2. Henrique, cinquenta anos depois, parece-me, às vezes, que a gente ainda "reformatou" o disco rígido do computador... LG

Unknown disse...

Meu caro Luis Graça,
Temos de continuar um trabalho de recensão crítica do que se tem dito e escrito sobre a Guiné-Bissau, designadamente de autores que têm escrito em inglês, não só Patrick Chabal, mas também Chilcotte, Basil Davidson e Lars Rudebeck, entre outros e de que, via de regra, se fala pouco. Por outro lado, no Brasil, também se tem publicado alguma coisa e na Internet circulam teses de mestrado e de doutoramento, de interesse e qualidade variáveis, mas indispensáveis para se ter uma fotografia panorâmica do país. Além disso, temos os blogues onde muita coisa tem sido publicada e que constituem referências incontornáveis para os estudiosos, curiosos e amigos da Guiné-Bissau Em suma tudo isto representa uma tarefa em grande parte por fazer e indispensável para se compreender a Guiné-Bissau de hoje, infelizmente a trilhar um caminho assaz turbulento, incerto e extremamente preocupante. Muitos bissau-guineenses têm dificuldade em aceitar as minhas críticas directas e frontais que, no fundo, provém de um amigo, porque o sou. É que os amigos não servem só para os copos e para as pancadinhas no ombro mas para dizer as verdades e estas por vezes são muito incómodas e duras, mas têm de ser ditas. A Guiné-Bissau tem de se reconstruir porque tem de ultrapassar de uma vez por todas esta fase de desagregação total do Estado. Tenho as maiores dúvidas que o consiga, mas não perdi a esperança.

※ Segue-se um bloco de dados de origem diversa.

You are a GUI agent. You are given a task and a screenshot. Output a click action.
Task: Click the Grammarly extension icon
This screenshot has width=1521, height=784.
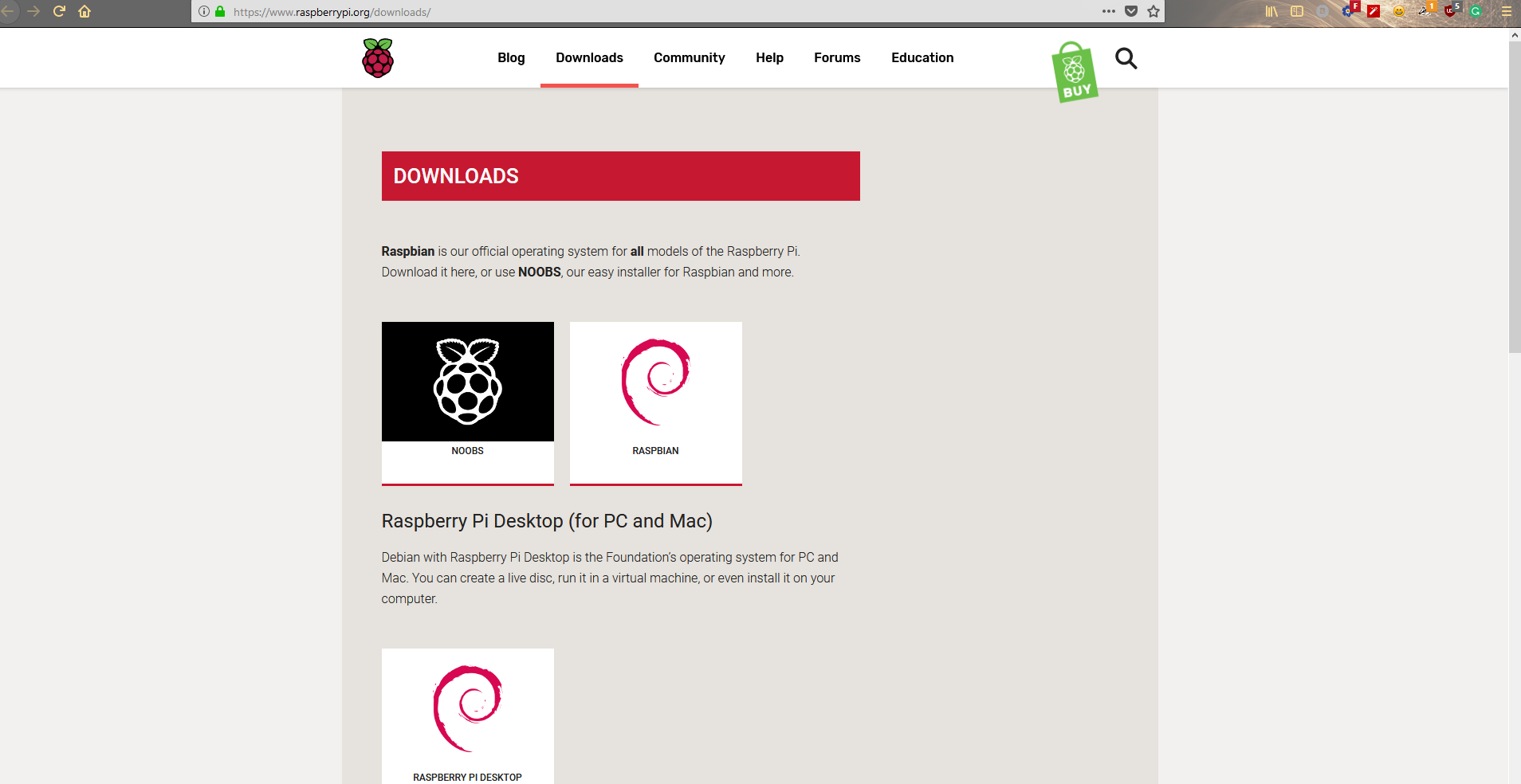[x=1476, y=11]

Patrick Chabal afirma que o futuro do Ocidente está estreitamente ligado ao do resto do mundo. Não ponho isso em causa, antes pelo contrário, mas como diz Chabal tem de se congeminar uma nova forma de pensar, ou pegando nas tuas palavras, temos de reformatar o disco. É muito possível que assim seja. Resta saber, como.